The new VMs feature:
800 GB/s of DDR5 memory bandwidth (STREAM TRIAD).
400 Gb/s NVIDIA Quantum-2 CX7 InfiniBand, the first on the public cloud.
80 Gb/s Azure Accelerated Networking.
PCIe Gen4 NVMe SSDs delivering 12 GB/s (read) and 7 GB/s (write) of storage bandwidth.
Microsoft's testing indicates that the HBv4 and HX perform at least 2x better than the HBv3 series, and around 4-5x better than "four-year-old" server technology. Workloads that have been denoted as being optimized for the new series' include computational fluid dynamics (CFD), finite element analysis, frontend and backend electronic design automation (EDA), rendering, molecular dynamics, computational geoscience, weather simulation, AI inference, and financial risk analysis.

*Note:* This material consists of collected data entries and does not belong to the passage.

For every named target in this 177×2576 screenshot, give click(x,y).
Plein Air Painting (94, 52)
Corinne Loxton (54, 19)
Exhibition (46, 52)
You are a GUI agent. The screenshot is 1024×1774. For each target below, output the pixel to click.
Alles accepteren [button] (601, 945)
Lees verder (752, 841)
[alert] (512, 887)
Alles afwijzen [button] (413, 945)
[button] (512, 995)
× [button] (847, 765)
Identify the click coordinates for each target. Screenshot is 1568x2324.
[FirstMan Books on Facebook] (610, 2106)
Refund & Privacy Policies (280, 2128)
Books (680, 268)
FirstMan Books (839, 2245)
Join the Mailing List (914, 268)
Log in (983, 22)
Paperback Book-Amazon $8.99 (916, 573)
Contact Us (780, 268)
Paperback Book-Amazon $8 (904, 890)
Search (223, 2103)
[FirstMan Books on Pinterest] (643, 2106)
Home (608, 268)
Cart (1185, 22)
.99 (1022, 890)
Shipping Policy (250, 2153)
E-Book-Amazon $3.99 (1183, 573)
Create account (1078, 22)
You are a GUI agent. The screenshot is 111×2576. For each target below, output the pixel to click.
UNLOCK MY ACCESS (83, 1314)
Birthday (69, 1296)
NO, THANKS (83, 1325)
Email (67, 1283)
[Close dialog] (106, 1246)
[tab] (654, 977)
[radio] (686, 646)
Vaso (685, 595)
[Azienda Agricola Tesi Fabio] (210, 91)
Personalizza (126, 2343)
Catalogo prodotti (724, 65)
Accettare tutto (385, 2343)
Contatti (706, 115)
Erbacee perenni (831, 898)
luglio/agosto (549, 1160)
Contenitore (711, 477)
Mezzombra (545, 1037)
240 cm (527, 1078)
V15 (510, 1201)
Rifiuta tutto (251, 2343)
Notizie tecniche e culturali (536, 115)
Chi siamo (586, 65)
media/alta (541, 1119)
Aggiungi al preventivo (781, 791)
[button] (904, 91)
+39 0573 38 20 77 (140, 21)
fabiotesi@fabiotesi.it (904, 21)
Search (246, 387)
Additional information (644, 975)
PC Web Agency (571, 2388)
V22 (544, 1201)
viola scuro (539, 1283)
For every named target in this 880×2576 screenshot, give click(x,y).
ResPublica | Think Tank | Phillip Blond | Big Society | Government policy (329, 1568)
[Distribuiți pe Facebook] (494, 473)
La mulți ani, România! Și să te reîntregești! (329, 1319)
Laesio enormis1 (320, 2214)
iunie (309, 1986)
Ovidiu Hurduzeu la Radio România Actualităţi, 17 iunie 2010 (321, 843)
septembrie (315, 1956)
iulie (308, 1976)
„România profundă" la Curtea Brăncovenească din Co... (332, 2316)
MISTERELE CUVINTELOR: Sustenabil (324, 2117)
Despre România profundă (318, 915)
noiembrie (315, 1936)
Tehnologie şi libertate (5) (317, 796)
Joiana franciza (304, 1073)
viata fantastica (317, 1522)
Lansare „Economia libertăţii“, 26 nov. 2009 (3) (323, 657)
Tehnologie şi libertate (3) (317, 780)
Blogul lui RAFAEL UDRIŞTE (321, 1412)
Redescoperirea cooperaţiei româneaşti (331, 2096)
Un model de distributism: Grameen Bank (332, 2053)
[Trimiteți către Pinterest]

The VM in the HX-series is targeting larger models that use processes of 3, 4, and 5nm standards. With up to 60 GB of RAM per core, HX VMs will be showcasing 3x more RAM than any H-series VM that users have experienced before. Both of the new series will also be Azure's first ones to utilize the 400 Gigabit NVIDIA Quantum-2 InfiniBand.
Microsoft tells us that the HBv4 VMs will be upgraded to Genoa X processors when they come out. The additional 3D V-cache will become available at the same time.